_Provided text_
*** Begin section ***
Arts and humanities majors are routinely derided for their supposed uselessness and irrelevance. President Barack Obama even made a lukewarm jab at art history degrees in a 2014 speech promoting technical schools and trade careers (which he later apologized for). And truth be told, the number of arts and humanities degrees being awarded continues to decline year by year, with the Great Recession of 2008 and extortionate tuition costs cited as major contributing factors to the diminishing appeal.
But the tides may be changing, at least at the University of California’s Berkeley Campus (UC Berkeley), which reported a sharp increase in students enrolling in arts and humanities majors in the last decade.
According to campus statistics, the number of first-year enrollments declaring majors in the Division of Arts and Humanities is up a whopping 121% over the 2021–2022 academic year. The division has also seen a 43.2% increase in first-year applicants compared to five years ago, and around a 73% increase compared to ten years ago.
Sara Guyer, the dean of UC Berkeley’s Division of Art and Humanities, says the increase could be due to the global and local impacts of the COVID-19 pandemic.
“So many of us, in our own ways, found ourselves in a series of unprecedented situations without a compass or guide,” Guyer told Berkeley News. “It is not at all surprising that students are turning to the arts and humanities as a way to make sense of our current moment. The imaginative, ethical, creative and analytical contributions and historical observations of humanities research and artistic production provide a valuable way to understand the complexities brought on by contemporary challenges.”
It’s unclear whether this upward shift is unique to UC Berkeley or an indication of a national trend. Arizona State University (ASU) published a news report in 2021 celebrating a 17% increase in arts and humanities majors between 2017 and 2019, and over 4,000 undergraduate students majored in the two sectors as of spring semester 2021. Community colleges across the nation are seeing a steadily rising demand in two-year humanities programs as well, with a record-breaking 400,000+ related associate’s degrees awarded in 2018.
*** End section ***
_Records shown_
*** Begin section ***
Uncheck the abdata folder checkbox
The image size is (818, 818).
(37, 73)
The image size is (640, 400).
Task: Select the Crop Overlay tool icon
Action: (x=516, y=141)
*** End section ***
_What to do_
Could you continue the article on rising arts and humanities enrollment at UC Berkeley, starting right after its last sentence?

_Written reply_
Unfortunately, the crickets are chirping at colleges and universities that were forced to freeze enrollments in their arts and humanities departments or close up shop entirely. In 2021, Long Island University’s CW Post campus halted admissions to their Music Education major, citing both budget cuts and lack of enrollment. And at the end of the 2019 academic year, the University of New Haven discontinued its degree program with the Lyme Academy of Fine Arts in Old Lyme, Connecticut, due to insufficient enrollment numbers, leaving the Academy with only a two-year foundational course and continuing education programs. Becker College, a small liberal arts school in Worcester, Massachusetts, closed its doors in 2021 after 237 years of academic service because the pandemic had exacerbated its already strained financial situation.
With so much funding being funneled into university STEM programs, it’s inevitable that the arts and humanities sectors were left out to dry. Those who persevere with their “useless” majors should find relief in the fact that a humanities degree could pay off down the road. And if that’s not enough to assuage one’s employment anxieties, there’s always the option of a job in tech.